Starting at the line that contains "Image resolution: width=1125" and continuing through the end of the records, write those lines out again with every request included, and shift each coordinate in the answers by -93.

## START STORED ROWS

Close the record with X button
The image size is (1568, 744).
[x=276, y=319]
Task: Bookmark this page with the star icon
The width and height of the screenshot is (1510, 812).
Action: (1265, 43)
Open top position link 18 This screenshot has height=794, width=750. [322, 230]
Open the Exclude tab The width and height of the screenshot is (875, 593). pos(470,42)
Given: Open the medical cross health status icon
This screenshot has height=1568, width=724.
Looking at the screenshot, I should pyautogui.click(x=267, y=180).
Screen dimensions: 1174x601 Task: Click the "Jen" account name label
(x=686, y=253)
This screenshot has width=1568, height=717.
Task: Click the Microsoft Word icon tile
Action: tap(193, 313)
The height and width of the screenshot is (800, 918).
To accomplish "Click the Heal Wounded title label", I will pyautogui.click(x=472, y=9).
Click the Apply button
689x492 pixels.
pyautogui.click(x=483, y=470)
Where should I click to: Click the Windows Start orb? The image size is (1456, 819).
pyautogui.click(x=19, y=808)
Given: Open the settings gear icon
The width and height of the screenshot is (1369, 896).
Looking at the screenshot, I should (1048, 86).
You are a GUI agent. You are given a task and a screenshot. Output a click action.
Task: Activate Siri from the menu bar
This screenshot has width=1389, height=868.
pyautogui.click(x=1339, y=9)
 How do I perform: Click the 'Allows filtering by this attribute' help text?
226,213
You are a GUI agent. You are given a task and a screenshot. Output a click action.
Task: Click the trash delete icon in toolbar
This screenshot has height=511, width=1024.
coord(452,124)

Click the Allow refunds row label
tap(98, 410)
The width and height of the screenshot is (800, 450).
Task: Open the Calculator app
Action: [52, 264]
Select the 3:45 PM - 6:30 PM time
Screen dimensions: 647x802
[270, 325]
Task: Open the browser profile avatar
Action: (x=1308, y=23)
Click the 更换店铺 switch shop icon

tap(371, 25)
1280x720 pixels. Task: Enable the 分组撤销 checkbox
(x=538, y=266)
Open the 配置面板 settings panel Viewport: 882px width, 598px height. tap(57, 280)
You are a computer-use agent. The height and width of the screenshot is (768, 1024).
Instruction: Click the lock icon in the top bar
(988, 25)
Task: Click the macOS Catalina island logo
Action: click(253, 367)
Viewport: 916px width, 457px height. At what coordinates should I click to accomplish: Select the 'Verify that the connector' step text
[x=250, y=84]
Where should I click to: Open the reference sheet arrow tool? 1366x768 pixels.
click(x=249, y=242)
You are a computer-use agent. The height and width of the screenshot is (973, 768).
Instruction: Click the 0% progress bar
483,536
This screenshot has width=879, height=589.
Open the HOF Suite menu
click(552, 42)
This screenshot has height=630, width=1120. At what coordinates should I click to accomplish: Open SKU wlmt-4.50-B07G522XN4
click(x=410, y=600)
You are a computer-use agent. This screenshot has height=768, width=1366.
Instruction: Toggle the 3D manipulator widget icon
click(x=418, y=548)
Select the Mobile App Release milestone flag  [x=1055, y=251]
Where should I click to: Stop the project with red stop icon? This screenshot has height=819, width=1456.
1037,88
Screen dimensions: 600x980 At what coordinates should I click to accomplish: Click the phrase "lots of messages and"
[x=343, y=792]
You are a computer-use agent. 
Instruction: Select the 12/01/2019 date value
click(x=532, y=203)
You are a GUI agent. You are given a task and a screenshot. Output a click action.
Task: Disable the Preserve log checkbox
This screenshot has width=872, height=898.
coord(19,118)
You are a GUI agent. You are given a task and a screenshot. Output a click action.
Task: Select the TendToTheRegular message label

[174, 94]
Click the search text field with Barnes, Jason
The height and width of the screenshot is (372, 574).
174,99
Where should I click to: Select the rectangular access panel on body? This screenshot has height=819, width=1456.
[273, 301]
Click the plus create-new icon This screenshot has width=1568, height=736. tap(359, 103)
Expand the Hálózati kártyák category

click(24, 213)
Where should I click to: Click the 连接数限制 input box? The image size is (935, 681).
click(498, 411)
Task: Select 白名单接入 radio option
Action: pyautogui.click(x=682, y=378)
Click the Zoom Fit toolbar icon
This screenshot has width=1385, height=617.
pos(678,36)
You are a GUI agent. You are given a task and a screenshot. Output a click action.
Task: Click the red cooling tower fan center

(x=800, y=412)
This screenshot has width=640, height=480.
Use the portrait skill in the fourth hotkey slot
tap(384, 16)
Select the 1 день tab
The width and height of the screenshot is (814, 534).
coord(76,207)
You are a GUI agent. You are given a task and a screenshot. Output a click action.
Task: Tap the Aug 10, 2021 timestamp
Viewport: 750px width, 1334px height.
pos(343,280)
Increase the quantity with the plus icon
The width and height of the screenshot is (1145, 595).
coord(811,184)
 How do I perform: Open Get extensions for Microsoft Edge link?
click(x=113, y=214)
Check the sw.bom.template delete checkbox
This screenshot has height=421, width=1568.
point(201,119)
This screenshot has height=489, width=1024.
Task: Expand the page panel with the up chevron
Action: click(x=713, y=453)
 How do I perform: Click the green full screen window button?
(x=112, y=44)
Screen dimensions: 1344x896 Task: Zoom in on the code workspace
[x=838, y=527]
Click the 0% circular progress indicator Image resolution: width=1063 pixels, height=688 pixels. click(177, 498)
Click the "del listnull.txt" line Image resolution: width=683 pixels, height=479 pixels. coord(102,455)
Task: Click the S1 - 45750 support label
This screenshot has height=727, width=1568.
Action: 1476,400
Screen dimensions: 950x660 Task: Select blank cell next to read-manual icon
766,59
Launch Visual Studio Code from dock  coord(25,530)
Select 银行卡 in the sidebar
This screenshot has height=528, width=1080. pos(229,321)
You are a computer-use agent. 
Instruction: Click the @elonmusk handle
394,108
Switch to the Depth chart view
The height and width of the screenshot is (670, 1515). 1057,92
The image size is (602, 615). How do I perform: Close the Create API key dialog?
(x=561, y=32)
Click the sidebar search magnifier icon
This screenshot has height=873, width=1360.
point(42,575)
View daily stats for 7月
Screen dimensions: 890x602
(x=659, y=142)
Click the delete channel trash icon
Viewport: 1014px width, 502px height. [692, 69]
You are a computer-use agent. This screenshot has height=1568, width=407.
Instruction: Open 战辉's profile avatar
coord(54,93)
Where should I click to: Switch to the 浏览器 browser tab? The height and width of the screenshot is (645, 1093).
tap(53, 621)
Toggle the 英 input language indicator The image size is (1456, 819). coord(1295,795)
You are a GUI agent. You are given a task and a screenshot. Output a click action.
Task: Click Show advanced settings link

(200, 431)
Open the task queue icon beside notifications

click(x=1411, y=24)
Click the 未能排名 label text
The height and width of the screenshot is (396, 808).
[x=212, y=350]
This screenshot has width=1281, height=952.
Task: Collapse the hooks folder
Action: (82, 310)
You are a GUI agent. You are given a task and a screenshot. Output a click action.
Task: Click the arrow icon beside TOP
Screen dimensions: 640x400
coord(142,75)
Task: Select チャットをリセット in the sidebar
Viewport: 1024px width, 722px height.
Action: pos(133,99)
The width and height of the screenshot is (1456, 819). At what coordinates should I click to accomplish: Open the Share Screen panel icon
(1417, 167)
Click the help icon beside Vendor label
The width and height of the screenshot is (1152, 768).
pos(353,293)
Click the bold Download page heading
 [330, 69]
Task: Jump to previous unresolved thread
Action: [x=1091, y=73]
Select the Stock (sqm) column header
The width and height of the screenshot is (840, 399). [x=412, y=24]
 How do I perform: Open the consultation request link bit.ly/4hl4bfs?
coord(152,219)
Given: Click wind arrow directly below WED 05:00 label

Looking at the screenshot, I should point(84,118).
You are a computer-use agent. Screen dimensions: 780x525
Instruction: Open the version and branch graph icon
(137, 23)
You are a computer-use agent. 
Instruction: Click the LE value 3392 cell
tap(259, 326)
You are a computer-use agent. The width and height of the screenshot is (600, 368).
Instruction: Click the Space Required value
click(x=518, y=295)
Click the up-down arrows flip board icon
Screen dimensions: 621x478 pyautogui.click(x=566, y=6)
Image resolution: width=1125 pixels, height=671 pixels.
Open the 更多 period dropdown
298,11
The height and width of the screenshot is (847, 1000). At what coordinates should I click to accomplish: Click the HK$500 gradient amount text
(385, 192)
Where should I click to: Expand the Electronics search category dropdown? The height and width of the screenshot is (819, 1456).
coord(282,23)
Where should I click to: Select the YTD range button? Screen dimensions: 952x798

## END STORED ROWS

* **THE SOLUTION**
Image resolution: width=1125 pixels, height=671 pixels.
Open the 更多 period dropdown
205,-82
The height and width of the screenshot is (847, 1000). At what coordinates should I click to accomplish: Click the HK$500 gradient amount text
(292, 99)
Where should I click to: Expand the Electronics search category dropdown? The height and width of the screenshot is (819, 1456).
coord(189,-70)
Where should I click to: Select the YTD range button? Screen dimensions: 952x798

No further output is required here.